Antoine-Louis Bayre, detail artist’s signature and foundry stamp, Senegalese Elephant, modeled c. 1874, cast c. 1882, foundry Maison Barbedienne, Victoria and Albert Museum, London.

Paul Giraud started collecting 19th century French bronze sculptures some years ago.  His interest began when he discovered a detailed sculpture of a lion at a local flea market.  After he bought the piece, he researched it and found out that it was French, probably cast sometime in the mid 19thcentury.  Partly due to his French ancestry, but also because of their wonderful detailing, Paul was soon drawn to other French bronze sculptures of the mid-19th  to early 20th century.

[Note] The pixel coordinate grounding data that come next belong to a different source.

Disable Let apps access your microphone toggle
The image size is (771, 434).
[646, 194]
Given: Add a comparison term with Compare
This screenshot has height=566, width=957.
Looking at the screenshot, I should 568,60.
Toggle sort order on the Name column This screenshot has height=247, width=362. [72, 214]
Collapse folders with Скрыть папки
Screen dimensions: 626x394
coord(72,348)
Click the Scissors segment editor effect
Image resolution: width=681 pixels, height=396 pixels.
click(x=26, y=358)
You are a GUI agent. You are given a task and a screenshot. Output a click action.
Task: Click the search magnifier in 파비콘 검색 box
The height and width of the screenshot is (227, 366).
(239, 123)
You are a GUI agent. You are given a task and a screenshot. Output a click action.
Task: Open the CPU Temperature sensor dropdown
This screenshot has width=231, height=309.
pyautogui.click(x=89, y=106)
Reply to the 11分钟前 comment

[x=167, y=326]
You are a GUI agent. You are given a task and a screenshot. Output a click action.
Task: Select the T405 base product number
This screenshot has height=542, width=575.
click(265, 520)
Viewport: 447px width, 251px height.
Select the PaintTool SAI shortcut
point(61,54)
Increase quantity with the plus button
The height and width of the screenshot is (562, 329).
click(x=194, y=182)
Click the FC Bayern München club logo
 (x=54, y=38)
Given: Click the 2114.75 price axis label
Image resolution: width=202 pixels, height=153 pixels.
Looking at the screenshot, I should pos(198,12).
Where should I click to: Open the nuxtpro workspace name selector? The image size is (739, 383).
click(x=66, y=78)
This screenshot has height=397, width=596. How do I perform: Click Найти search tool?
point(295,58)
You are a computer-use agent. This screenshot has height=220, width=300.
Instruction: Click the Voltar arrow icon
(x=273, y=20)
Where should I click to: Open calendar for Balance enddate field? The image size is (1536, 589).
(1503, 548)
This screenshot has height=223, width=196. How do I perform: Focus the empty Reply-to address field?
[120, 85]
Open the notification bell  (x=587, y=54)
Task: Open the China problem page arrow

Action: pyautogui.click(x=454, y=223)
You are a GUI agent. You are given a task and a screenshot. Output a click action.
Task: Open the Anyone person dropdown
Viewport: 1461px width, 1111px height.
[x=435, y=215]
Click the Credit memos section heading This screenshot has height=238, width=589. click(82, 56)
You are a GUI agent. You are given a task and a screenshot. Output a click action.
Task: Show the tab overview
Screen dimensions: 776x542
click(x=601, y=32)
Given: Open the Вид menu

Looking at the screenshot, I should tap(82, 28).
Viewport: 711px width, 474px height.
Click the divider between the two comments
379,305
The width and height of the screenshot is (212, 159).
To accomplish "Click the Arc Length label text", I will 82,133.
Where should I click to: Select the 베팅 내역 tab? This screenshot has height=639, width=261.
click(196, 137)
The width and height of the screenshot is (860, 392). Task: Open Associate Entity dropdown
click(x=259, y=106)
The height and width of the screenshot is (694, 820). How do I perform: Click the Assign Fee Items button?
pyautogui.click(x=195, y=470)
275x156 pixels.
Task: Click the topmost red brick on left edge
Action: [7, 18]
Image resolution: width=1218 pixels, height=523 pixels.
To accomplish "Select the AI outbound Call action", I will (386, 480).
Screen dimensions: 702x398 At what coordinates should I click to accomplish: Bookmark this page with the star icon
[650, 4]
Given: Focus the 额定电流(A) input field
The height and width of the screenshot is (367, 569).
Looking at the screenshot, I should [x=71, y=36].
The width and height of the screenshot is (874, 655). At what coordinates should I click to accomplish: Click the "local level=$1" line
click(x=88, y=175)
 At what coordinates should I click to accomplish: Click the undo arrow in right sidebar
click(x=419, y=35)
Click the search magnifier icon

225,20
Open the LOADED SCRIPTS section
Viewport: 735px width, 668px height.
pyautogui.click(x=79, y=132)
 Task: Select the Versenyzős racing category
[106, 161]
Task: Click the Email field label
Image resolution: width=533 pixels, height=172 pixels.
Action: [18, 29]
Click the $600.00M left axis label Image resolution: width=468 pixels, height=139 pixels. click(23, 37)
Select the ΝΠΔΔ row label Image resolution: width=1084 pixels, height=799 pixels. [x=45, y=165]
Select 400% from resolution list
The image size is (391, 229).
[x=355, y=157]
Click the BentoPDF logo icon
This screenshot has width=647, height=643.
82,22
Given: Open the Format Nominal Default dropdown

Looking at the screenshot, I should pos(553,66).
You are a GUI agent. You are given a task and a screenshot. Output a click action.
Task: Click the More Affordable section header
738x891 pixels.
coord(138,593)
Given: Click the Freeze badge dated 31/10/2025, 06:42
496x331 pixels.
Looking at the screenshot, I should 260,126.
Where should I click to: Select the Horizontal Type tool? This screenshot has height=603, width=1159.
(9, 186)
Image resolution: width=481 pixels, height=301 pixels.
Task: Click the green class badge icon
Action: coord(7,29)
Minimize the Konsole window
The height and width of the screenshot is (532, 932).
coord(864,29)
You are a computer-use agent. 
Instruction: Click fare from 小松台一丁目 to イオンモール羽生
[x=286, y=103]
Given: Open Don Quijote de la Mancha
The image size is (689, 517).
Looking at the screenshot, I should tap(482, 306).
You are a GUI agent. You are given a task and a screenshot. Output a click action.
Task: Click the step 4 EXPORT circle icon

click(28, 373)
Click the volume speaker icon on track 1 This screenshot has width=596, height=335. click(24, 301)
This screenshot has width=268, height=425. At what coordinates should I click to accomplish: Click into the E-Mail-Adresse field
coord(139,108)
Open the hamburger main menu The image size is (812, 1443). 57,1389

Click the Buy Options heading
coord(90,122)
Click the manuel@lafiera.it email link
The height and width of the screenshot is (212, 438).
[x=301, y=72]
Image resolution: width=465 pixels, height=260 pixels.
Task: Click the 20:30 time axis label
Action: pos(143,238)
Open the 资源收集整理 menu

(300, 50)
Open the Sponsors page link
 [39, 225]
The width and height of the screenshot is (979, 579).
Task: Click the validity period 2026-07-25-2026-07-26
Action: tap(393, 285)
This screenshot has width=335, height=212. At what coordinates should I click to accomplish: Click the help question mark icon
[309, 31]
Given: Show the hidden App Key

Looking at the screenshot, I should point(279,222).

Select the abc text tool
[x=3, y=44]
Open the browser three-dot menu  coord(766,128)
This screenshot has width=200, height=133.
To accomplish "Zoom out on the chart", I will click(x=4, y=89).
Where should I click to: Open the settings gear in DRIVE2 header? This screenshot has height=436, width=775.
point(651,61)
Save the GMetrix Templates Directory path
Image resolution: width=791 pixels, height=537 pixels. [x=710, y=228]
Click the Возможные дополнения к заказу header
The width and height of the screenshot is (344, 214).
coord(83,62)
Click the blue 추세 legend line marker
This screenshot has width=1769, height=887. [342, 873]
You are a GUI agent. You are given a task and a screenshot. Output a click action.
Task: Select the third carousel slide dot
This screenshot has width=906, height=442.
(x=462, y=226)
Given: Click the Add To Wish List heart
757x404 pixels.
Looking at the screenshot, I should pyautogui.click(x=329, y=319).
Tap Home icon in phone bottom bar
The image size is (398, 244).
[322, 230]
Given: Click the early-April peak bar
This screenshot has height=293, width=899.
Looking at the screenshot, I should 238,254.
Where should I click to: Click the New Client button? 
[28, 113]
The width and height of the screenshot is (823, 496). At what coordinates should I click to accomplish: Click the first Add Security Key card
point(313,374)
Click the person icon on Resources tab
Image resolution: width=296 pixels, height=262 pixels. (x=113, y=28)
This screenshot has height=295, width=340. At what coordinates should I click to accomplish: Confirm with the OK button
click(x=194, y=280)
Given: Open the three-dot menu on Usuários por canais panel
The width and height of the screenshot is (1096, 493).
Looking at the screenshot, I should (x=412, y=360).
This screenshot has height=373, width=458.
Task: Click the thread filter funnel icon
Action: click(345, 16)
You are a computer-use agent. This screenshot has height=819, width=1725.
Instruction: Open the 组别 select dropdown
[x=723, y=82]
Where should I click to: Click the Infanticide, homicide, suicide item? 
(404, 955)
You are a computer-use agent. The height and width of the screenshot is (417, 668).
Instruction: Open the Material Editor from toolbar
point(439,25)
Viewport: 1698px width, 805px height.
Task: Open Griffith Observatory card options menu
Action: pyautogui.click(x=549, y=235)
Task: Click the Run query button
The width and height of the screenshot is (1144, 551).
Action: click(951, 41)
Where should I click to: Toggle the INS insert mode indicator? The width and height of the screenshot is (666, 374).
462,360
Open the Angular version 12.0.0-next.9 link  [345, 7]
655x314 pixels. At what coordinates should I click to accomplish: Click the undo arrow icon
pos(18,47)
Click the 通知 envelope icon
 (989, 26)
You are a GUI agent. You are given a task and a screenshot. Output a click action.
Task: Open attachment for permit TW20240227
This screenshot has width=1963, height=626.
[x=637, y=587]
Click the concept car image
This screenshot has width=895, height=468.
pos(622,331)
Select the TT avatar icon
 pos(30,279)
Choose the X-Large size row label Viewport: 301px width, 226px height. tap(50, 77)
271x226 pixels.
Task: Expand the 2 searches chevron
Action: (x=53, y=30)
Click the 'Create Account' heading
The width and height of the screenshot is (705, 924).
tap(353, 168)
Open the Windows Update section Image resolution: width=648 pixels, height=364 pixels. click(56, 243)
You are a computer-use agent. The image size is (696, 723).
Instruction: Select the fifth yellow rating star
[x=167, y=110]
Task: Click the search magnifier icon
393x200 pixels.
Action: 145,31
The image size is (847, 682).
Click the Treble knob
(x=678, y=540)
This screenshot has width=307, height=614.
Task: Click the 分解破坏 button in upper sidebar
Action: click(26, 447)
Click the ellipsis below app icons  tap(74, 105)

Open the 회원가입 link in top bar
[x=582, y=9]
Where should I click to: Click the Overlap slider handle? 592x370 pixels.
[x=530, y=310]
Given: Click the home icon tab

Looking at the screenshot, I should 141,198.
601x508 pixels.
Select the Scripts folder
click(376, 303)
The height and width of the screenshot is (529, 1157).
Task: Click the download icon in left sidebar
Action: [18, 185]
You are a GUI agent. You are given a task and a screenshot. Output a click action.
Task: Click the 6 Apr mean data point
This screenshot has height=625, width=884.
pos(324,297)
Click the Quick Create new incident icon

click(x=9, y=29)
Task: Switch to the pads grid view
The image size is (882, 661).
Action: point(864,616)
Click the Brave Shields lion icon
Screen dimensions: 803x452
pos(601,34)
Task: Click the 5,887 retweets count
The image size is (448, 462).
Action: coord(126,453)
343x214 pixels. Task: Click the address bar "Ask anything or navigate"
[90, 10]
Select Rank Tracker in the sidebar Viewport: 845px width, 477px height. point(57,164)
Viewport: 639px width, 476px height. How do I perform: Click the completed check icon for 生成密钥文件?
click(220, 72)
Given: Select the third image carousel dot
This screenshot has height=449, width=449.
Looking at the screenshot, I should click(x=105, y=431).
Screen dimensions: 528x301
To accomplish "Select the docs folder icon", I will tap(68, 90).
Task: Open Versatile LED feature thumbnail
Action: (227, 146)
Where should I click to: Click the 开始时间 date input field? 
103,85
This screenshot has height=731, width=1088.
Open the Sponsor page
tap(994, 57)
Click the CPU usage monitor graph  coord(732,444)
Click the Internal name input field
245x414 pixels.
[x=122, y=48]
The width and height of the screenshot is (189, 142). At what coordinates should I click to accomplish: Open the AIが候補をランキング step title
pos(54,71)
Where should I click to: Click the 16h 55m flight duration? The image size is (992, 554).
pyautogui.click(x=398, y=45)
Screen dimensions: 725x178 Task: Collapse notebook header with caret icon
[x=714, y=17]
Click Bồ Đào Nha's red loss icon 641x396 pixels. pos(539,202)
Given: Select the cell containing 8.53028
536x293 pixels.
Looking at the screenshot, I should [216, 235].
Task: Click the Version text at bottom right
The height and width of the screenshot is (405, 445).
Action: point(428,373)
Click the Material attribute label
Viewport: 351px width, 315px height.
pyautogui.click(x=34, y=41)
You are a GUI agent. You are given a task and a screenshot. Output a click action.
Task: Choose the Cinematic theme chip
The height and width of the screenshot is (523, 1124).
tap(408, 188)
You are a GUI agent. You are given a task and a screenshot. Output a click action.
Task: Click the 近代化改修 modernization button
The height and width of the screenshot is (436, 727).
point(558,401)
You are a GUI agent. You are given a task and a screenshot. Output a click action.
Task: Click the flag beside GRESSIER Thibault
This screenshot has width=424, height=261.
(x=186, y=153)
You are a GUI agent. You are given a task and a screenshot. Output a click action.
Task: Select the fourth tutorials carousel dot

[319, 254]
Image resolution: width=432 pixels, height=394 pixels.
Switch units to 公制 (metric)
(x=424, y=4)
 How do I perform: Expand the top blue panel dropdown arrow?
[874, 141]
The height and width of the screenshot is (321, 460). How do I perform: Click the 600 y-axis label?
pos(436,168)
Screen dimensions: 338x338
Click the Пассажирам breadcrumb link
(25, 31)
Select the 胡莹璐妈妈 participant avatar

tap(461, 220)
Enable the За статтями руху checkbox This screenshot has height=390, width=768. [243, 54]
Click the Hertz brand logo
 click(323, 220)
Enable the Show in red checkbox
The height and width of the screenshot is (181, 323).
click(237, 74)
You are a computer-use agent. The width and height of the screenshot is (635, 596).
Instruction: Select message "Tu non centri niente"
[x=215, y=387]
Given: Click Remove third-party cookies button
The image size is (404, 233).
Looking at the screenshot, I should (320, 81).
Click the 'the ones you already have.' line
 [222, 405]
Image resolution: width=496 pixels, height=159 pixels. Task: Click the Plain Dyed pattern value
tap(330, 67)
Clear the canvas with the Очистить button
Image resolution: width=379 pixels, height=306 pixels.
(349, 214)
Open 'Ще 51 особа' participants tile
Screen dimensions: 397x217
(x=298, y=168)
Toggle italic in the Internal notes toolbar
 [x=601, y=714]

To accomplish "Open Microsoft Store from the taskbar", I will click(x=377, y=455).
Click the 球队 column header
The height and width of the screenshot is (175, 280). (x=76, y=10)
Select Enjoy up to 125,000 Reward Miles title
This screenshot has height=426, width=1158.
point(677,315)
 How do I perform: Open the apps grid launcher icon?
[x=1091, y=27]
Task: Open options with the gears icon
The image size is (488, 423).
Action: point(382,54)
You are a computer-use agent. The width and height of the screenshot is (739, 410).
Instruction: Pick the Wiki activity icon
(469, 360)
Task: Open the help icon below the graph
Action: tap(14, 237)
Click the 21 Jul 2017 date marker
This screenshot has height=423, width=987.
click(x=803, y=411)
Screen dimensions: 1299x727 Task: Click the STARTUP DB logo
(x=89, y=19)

French bronze sculptures from this period are considered amongst the best.  They come from a long lineage.  Bronze sculptures were popular in ancient times with wealthy ancient Greeks and Romans.  They had a comeback in the Renaissance, when finds of ancient bronzes inspired a new generation of artists, who again created for the elites.  This trend continued, particularly in pre-Revolutionary France, where bronze casts of royal and classical subjects were popular.   With the fall of the monarchy, French bronze foundries substituted Napoleonic themes for royal ones.  The reign of Napoleon III (1852-1870) ushered in a golden age for French sculptural bronzes that lasted through the 1920’s.   Many beautiful pieces were produced in this period as part of a decorative art movement that utilized what was the most advanced bronze casting technology.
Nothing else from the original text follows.